Sous le titre «Les deux sources», L’Osservatore Romano en italien du 21 décembre 2016 a en effet publié une interview du père Arturo Sosa, nouveau supérieur général de la Compagnie de Jésus, réalisée par Giovanni Maria Vian, directeur du quotidien de la Cité du Vatican.
Le pape François a été le premier pape d’Amérique latine, et le p. Arturo Sosa, 68 ans, du Venezuela, est le premier général des jésuites non européen, élu le 14 octobre dernier.
Lutte et contemplation
Les jésuites sont des « formateurs » et des « directeurs spirituels » « aujourd’hui plus que jamais, explique le p. Sosa : « Maintenant, ce service de la vie spirituelle s’est multiplié, exactement comme se sont multipliés les manières, les lieux et les personnes. Les exercices spirituels ignaciens d’un mois ou même d’une semaine sont presque impossibles à cause des rythmes de la vie contemporaine, et alors des formes alternatives au quotidien voient le jour, pouvant durer huit ou neuf mois. Et ce ne sont plus seulement les jésuites qui les donnent, mais beaucoup d’autres personnes aussi, laïques ou religieuses, hommes ou femmes. Après le concile, qui a été une grâce, nous sommes beaucoup plus sensibles à la diversité des vocations et des dons qui viennent de Dieu. »
Il rappelle l’engagement des jésuites dans le monde dans des missions très diversifiées : « Nous sommes missionnaires et les frontières, comme dans toute notre histoire, sont très nombreuses aujourd’hui : l’éducation, traditionnelle comme populaire, le service des réfugiés, le champ très vaste de la lutte pour la justice sociale et celui de la formation à l’engagement politique. Celui-ci, avec la vie religieuse, est une de mes deux grandes passions : lutte et contemplation, pour utiliser une expression d’il y a quelques décennies. »
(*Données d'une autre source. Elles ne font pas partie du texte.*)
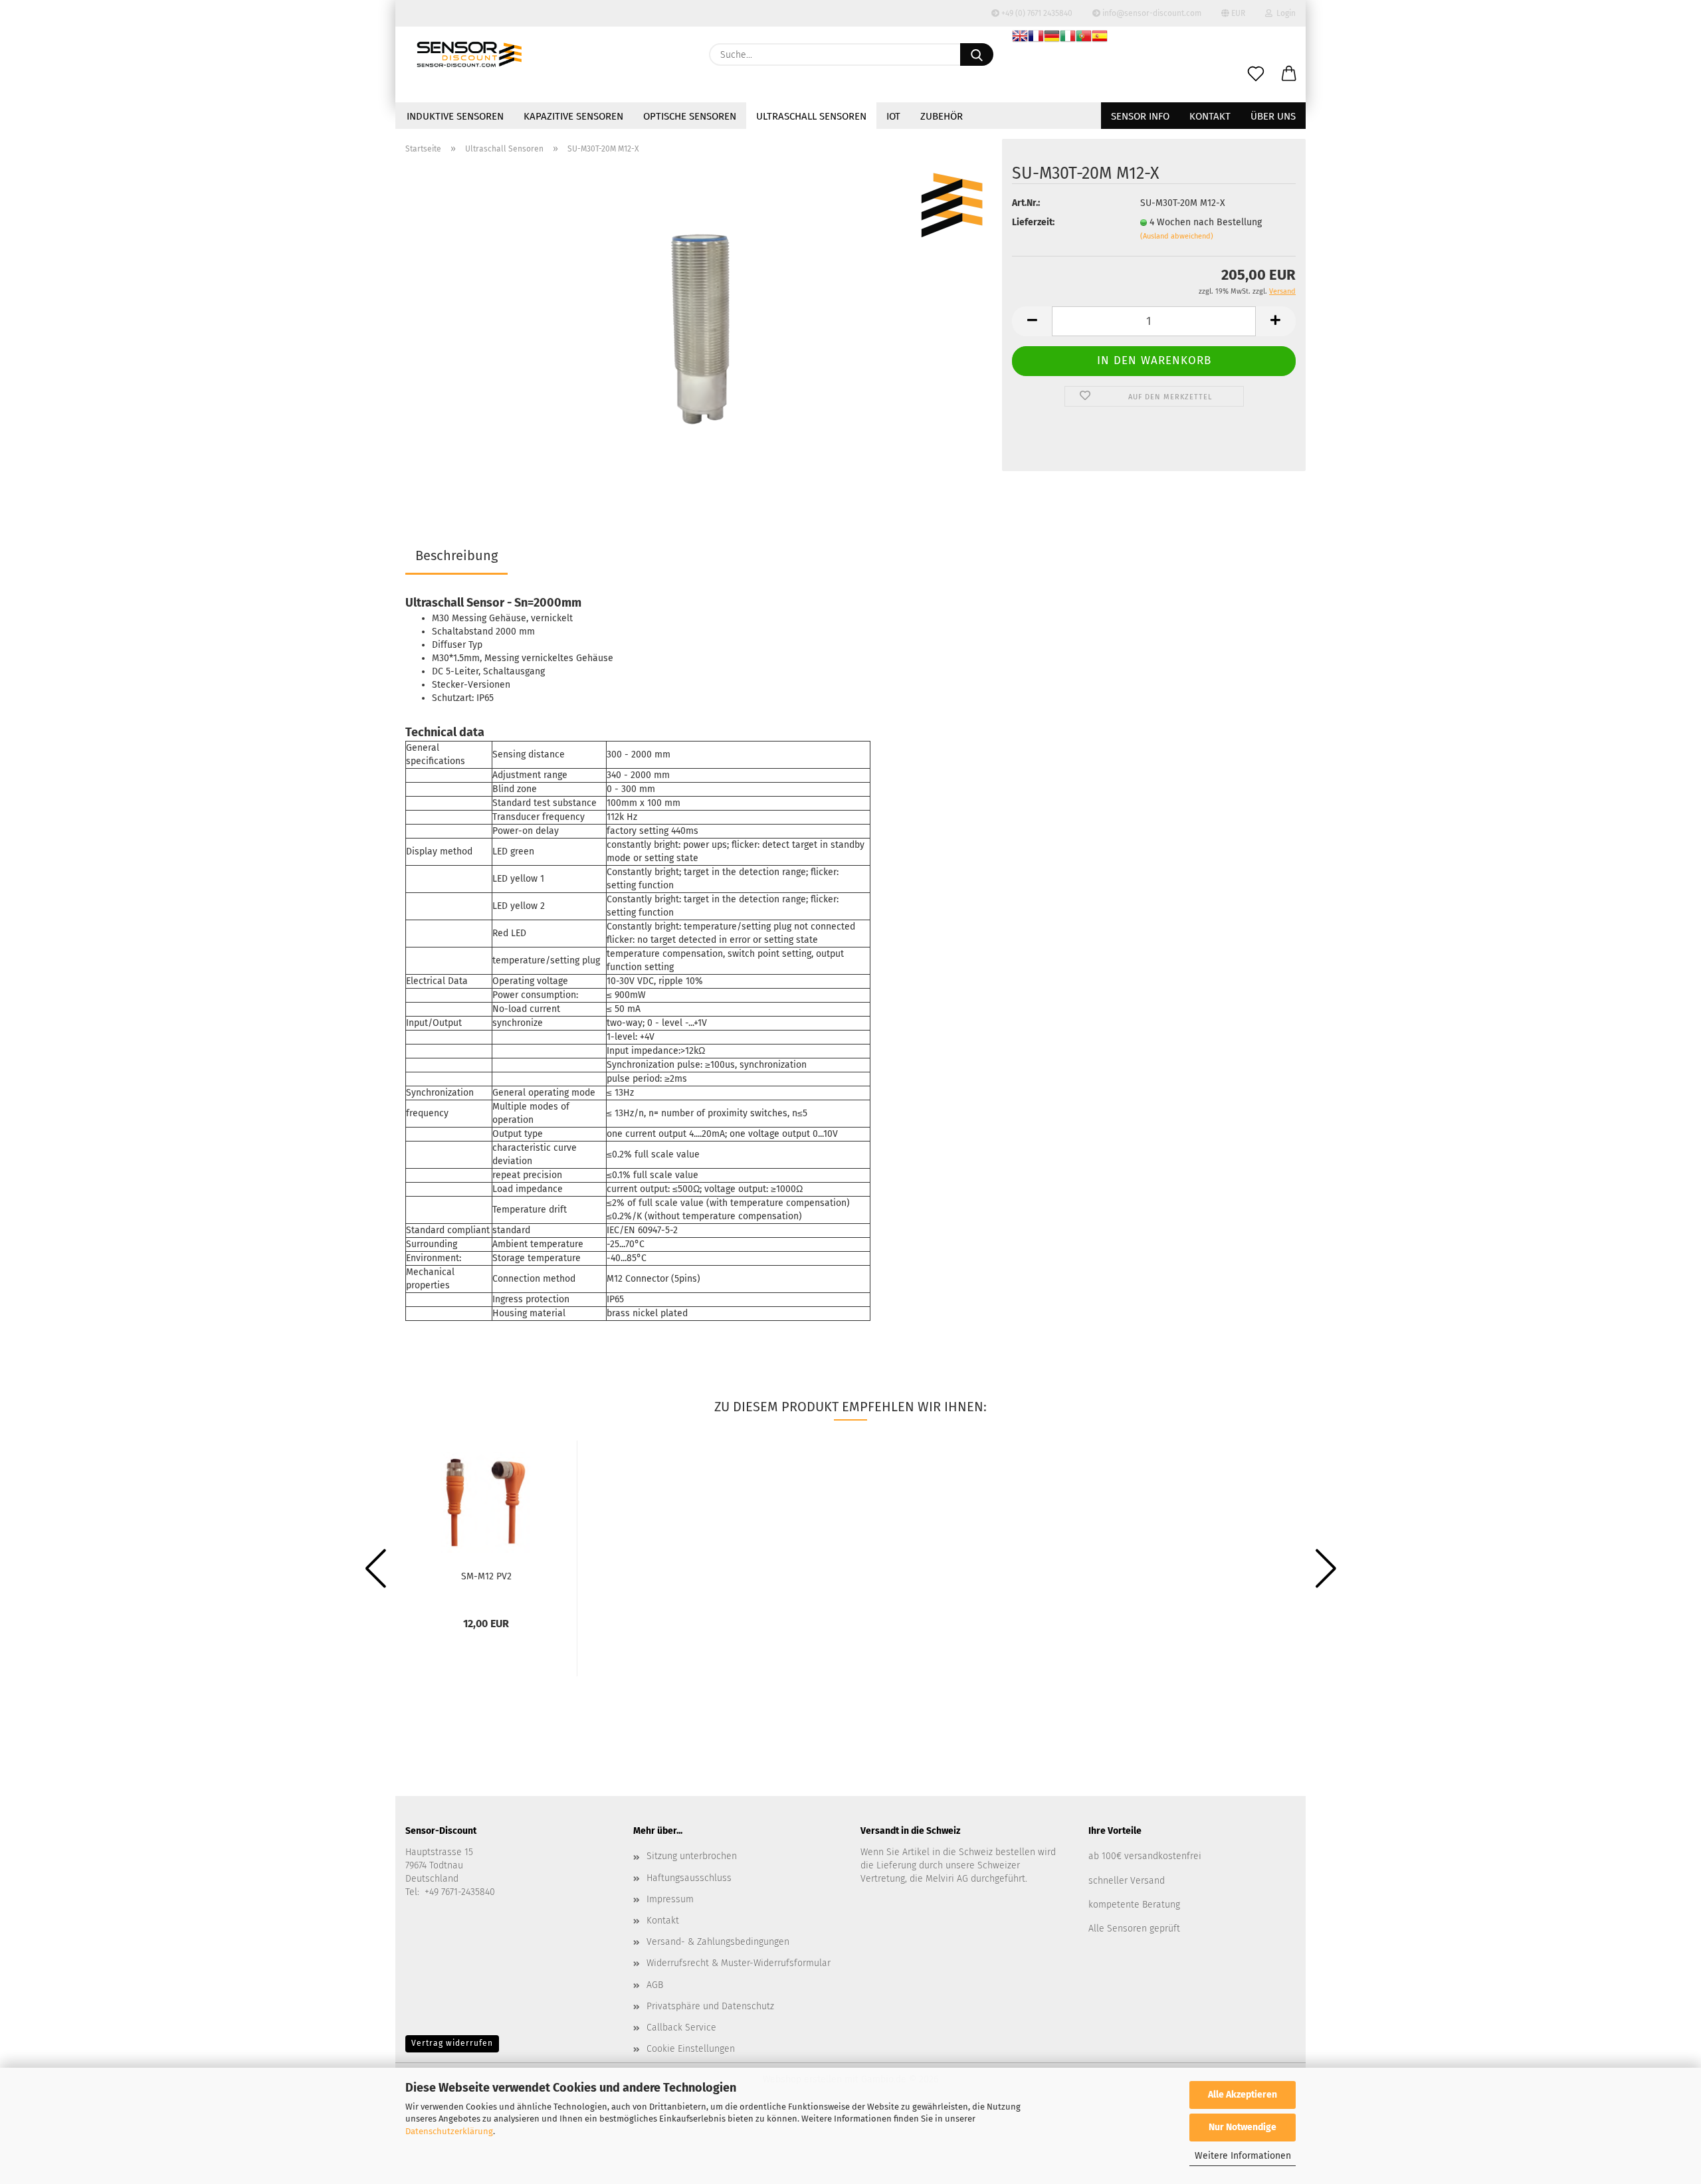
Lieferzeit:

Le nouveau « général » confie à L’Osservatore Romano quelques éléments pour comprendre qui il est : « Il suffit de garder présentes deux sources : ma famille et le collège Saint-Ignace de Caracas, que j’ai fréquenté des classes élémentaires au lycée, c’est-à-dire depuis que j’avais cinq ans jusqu’à ce que j’en ai dix-sept. »
La famille et le collège
Il a appris à prier en famille : « Ma famille est vénézuélienne depuis plus de trois générations, mais mon grand-père maternel était arrivé en Amérique d’Espagne cantabrique, de Santander. Nous sommes six frères et soeurs. Je suis l’aîné, puis viennent deux sœurs, un autre frère qui vit aujourd’hui aux Etats-Unis et deux autres sœurs, toutes les quatre au Venezuela. Une famille pratiquante, avec une grand-tante religieuse et un cousin jésuite. Et c’est précisément là, dans ma famille, que j’ai appris à prier et à m’ouvrir à l’expérience des autres. Déjà, quand j’étais enfant, mon père m’emmenait souvent avec lui dans ses voyages dans tout le pays. Il était avocat et économiste, entrepreneur entré en politique qui, pendant un an, a été ministre des finances dans un gouvernement de transition après la fin de la dictature de Marcos Pérez Jiménez. Pendant presque tout le vingtième siècle, le Venezuela a traversé des dictatures et l’engagement de mon père, à la fin des années cinquante, a été en vue de créer des espaces démocratiques. Et en famille, j’ai appris que personne ne se sauve tout seul : si nous voulions aller bien, nous devions contribuer au bien-être du pays. »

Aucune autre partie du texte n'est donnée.